Si sobrevivías a ese nivel de exigencia ganabas ser parte de una familia teatral. Además de su permanente preocupación por la profesionalización de los oficios teatrales, Elías era un defensor de la calidad de vida de los colegas. Sueldos y beneficios dignos eran una permanente preocupación suya. Con frecuencia eso lo ponía en tensión con los administradores del teatro, que confundían eficiencia con avaricia. Pero más allá de lo remunerativo, Elías se preocupaba sinceramente por el bienestar de los integrantes de su equipo. A raíz de un terrible accidente, en el que explotó un depósito de pintura del teatro y resultaron quemados dos compañeros, Elías cubrió los gastos de hospitalización y tratamiento que no amparó el seguro. Los visitaba con frecuencia y se hizo íntimo de sus familiares. Conmovido por la situación de los demás pacientes del pabellón de quemados, se movilizó para apoyar el tratamiento de todos los que allí estaban, propios y ajenos. Con sus contactos en el exterior llegó incluso a procurar medicinas que no se conseguían en el país.

Esa preocupación se reflejó en la creación del servicio médico del teatro. Elías, como hombre de teatro, conocía perfectamente las particulares presiones físicas y sicológicas a las que están sometidos los artistas, así cómo los riesgos que implica el trabajo en escenario. Con el doctor Luis Parada creó el primer servicio de salud especializado en la asistencia a los artistas del país. El éxito fue tan rotundo que se corrió la voz y el Teresa Carreño se vio obligado, pese a las limitaciones presupuestarias, a prestar servicios a toda la comunidad de las artes escénicas de la ciudad, tradicionalmente desamparada.

La última vez que vi a Elías fue cuando coincidimos en un vuelo rumbo a Nueva York, una ciudad en la que había vivido y a la que amaba casi tanto como a Caracas. Nos dio, a mi y a mi compañero Beto Guedes, un montón de datos útiles. Recuerdo que uno era que visitáramos la librería Strand, la mejor venta de libros usados en la ciudad. Quedamos en vernos allá. No logramos coincidir. Él regresó antes. Cuando nosotros regresamos ya había muerto.

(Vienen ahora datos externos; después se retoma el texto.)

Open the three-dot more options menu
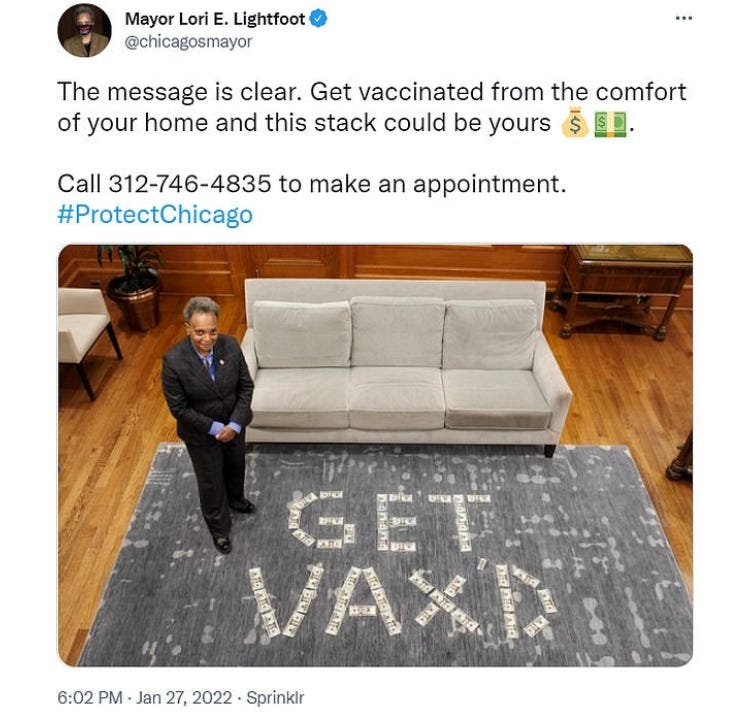[x=684, y=19]
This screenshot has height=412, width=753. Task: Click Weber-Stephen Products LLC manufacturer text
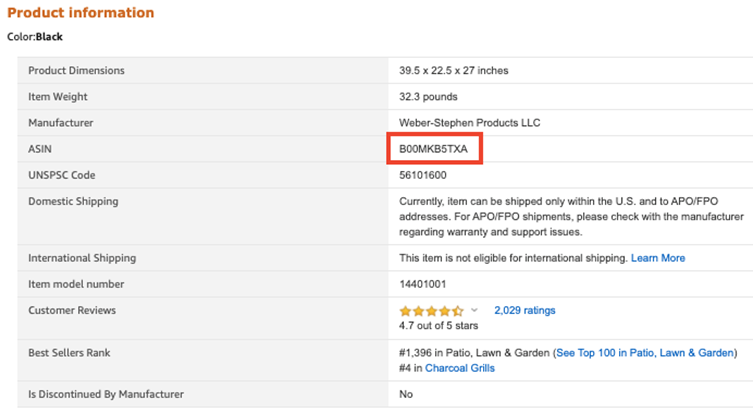(x=469, y=123)
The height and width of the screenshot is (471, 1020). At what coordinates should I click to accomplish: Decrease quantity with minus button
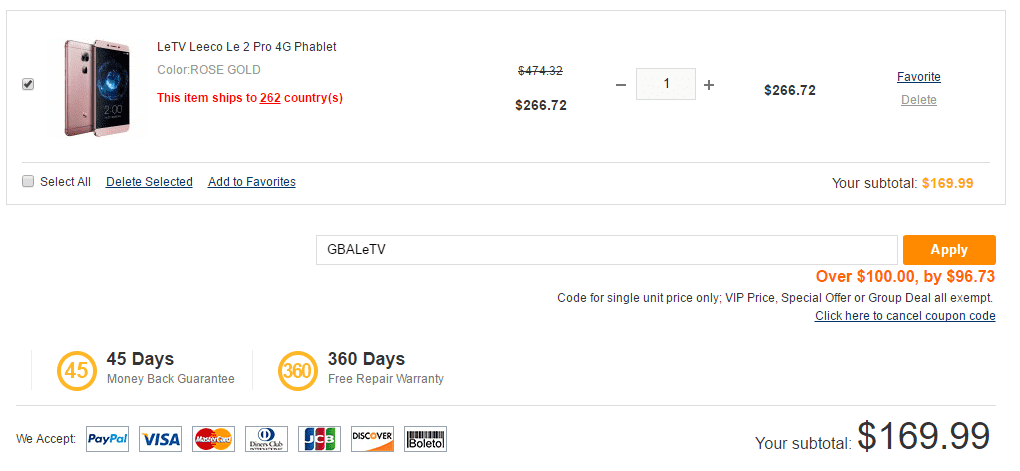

La última característica que hace de Elías mi héroe es su sobrecogedora generosidad. En un país y en un medio en el que los héroes son autoproclamados, en el que los egos enfermizos viven del auto-homenaje, Elías trabajó infatigablemente, cada día de su vida, en silencio, detrás del escenario. Construyó magníficas instituciones culturales, modernas, relevantes, que otros intentaron borrar por mezquindad o mera estupidez. Jamás perdió tiempo promocionando su propio nombre. Es un ejemplo de entrega y voluntad de servicio.

Que la historia no lo olvide. Que viva su legado. Yo se que no pasa un día sin que alguno de nosotros, los teresianos, lo recordemos. Eterno Elías.